Regulatory T cells and the immune aging process: a mini-review

Abstract

Constant exposure to new and persisting antigens and the need to replace cellular attrition with newly built cells lead to profound remodeling of the immune system after the age of 50 years. The impact of the immunosenescence process varies amongst the different cellular subsets represented within the immune system. Emerging data suggest that progressive aging significantly affects frequencies, subset distribution and functional competence of regulatory T cells (Tregs). Given the central role of Tregs in immune homeostasis, age-related loss of Treg function would be predicted to cause excessive immunity, encountered in elderly humans as a syndrome of chronic, smoldering inflammation as well as the age-related increase in the risk for autoimmunity. Conversely, age-dependent gain of Treg activity would result in failing immunity, such as the rising risk of malignancies and infections amongst the elderly. Emerging data suggest that some Treg populations, specifically naturally occurring Tregs, seem to accumulate with advancing age, whereas inducible Tregs appear to be less available in the older host. More studies are necessary to elucidate functional competence of old Tregs, with an emphasis on comparing the efficacy of young and old Tregs for defined functional domains. Mechanisms of declining Treg inducibility are not understood, but may provide an opportunity for targeted immunomodulation in the elderly. On the horizon is the potential to develop novel therapeutic interventions that target Tregs to make the elderly more efficient in fighting cancers and infections and dampen the risk for senescence-associated inflammation.

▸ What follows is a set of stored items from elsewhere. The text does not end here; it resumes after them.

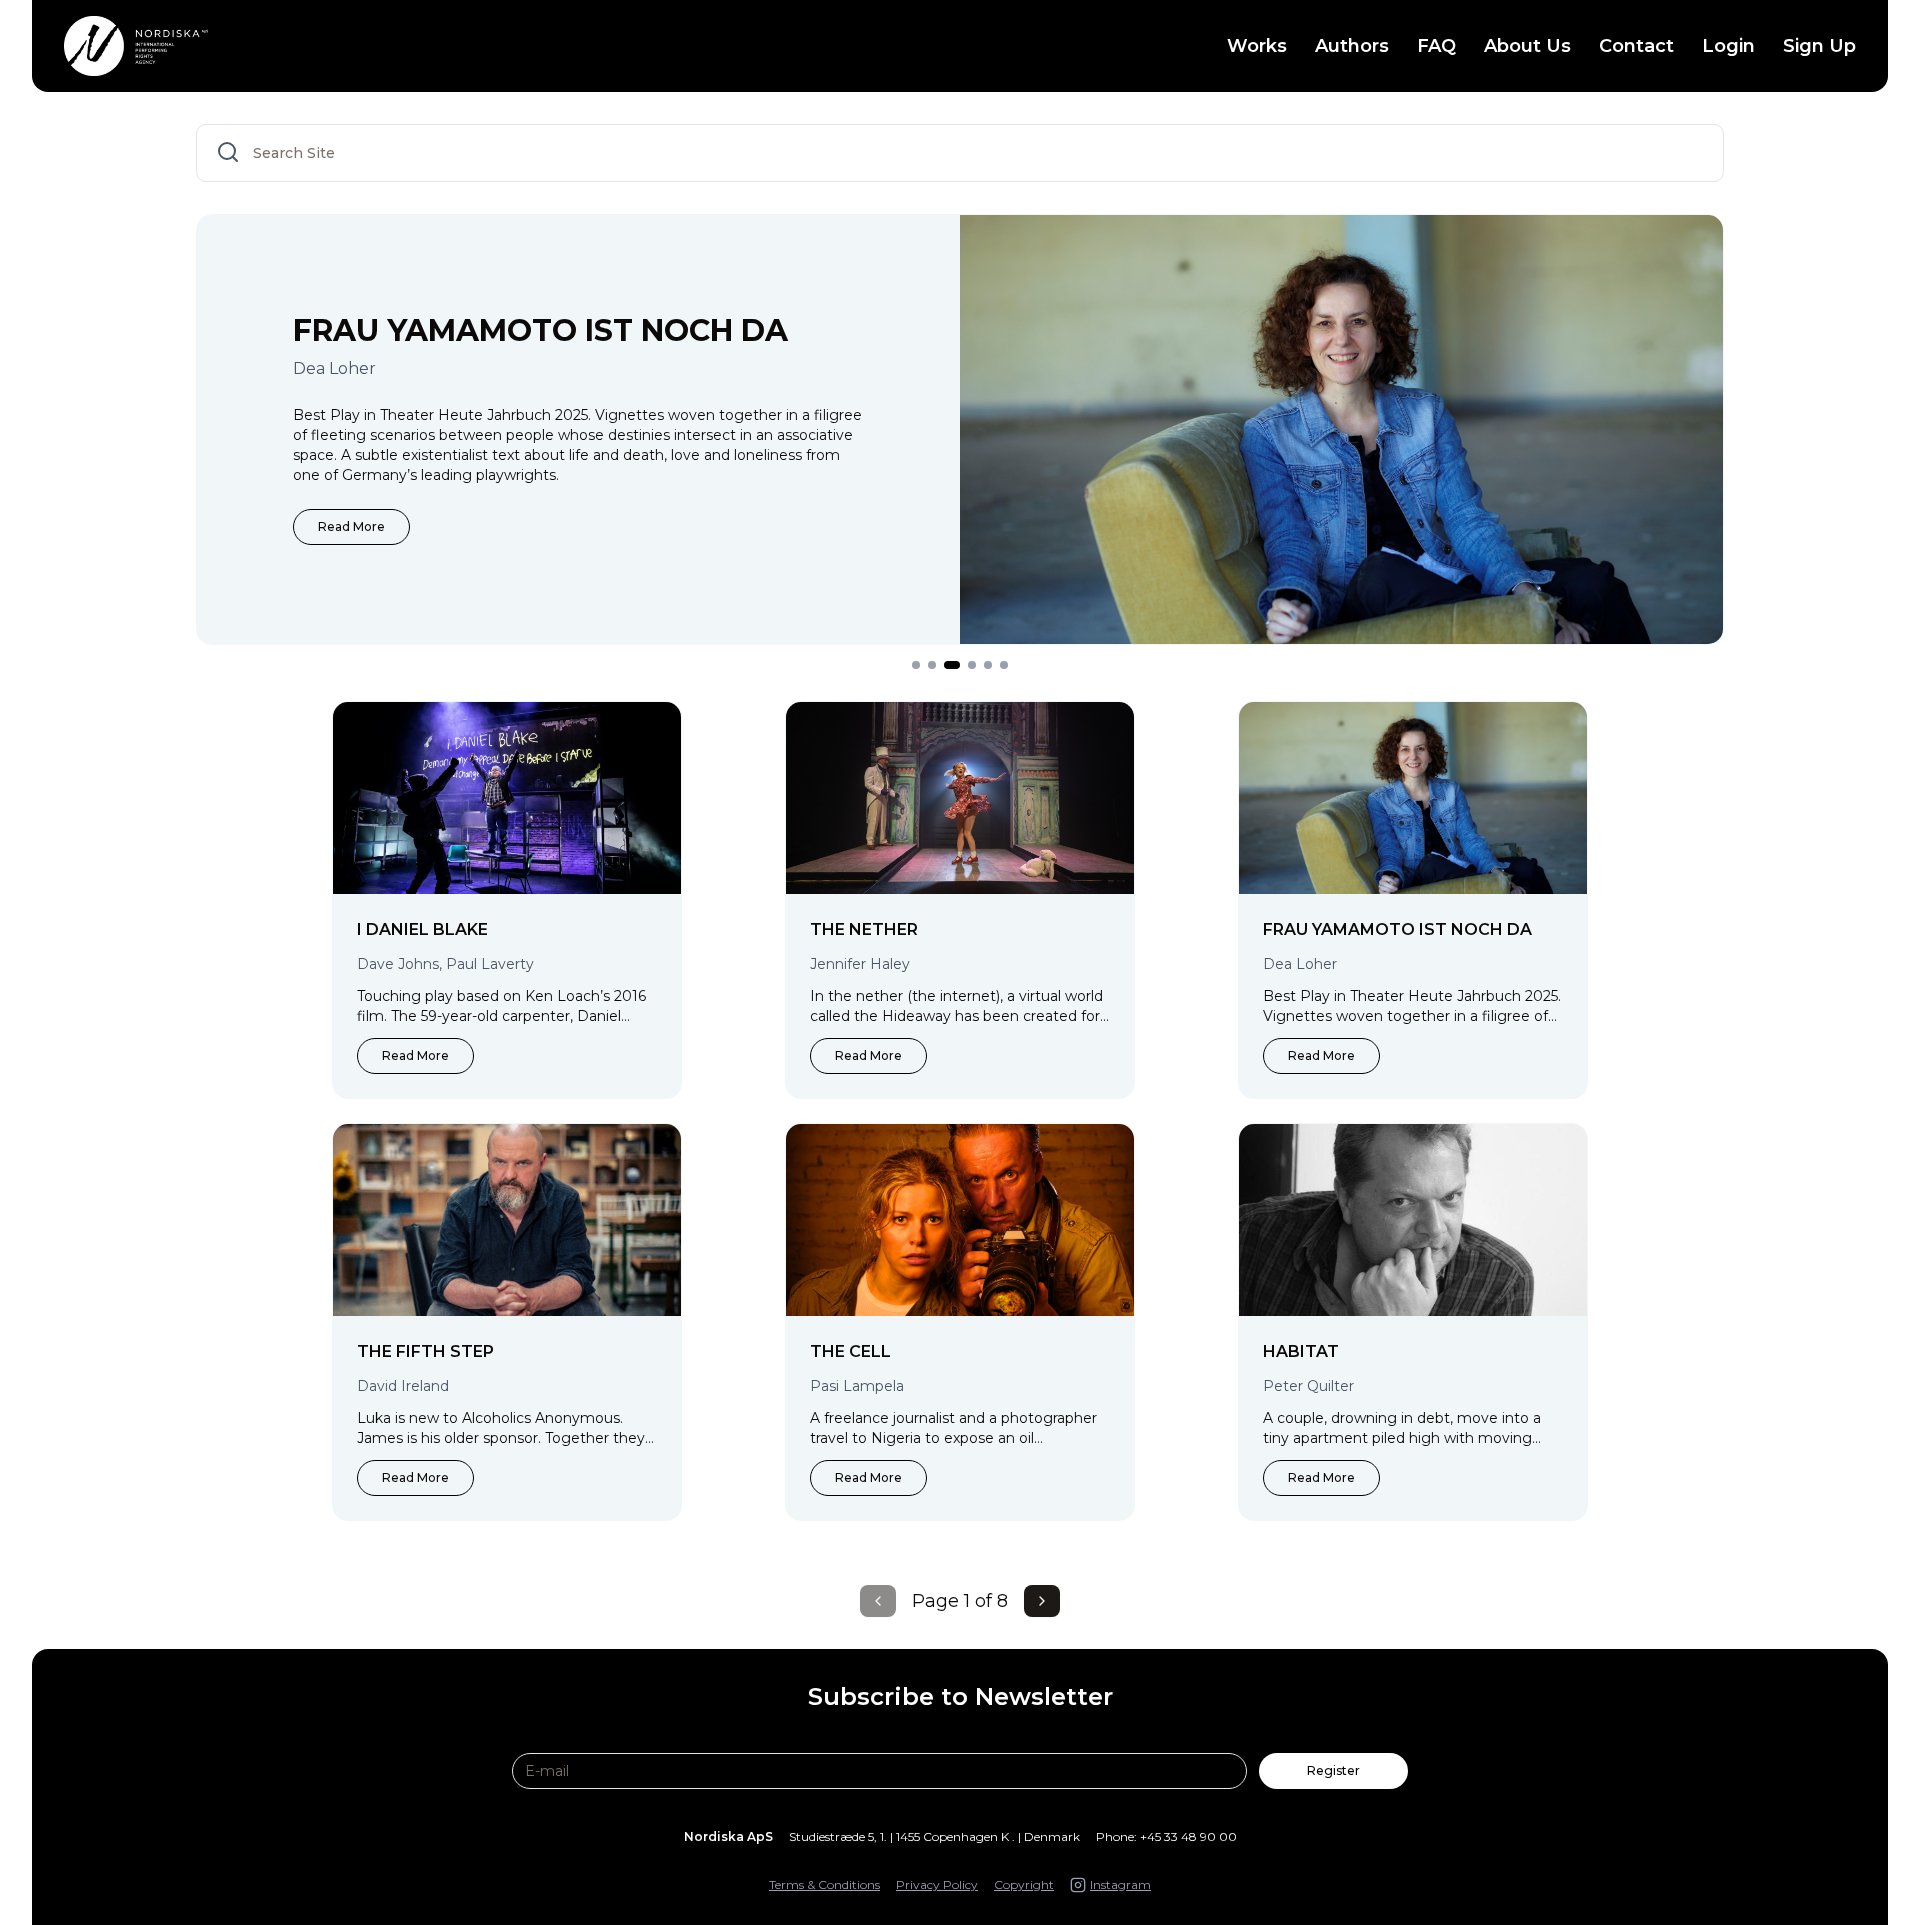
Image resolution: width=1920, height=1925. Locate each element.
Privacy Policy (937, 1884)
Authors (1352, 46)
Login (1728, 46)
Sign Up (1819, 46)
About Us (1527, 46)
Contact (1636, 46)
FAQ (1436, 46)
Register (1333, 1770)
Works (1257, 46)
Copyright (1024, 1884)
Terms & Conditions (824, 1884)
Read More (521, 526)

Figure 1. Natural Tregs accumulate with age while inducible Treg numbers decline

The frequency and absolute number of naturally occurring Tregs (both CD4⁺ and CD8⁺) increases with advancing age in both humans and mice. In contrast, the inducibility of Tregs from non-regulatory CD4⁺ and CD8⁺ precursor cells declines over time.

Figure 2. The impact of aging on the different functional domains of Tregs

Tregs isolated from young hosts are able to efficiently suppress APC activation, T cell proliferation and production of cytokines (IFN-γ, IL-2 and IL-17). Aged Tregs maintain suppressive activity towards APCs, T cell proliferation and IFN-γ production; whereas such aged Tregs are much less efficient in downregulating IL-2 and IL-17 production in neighboring T cells.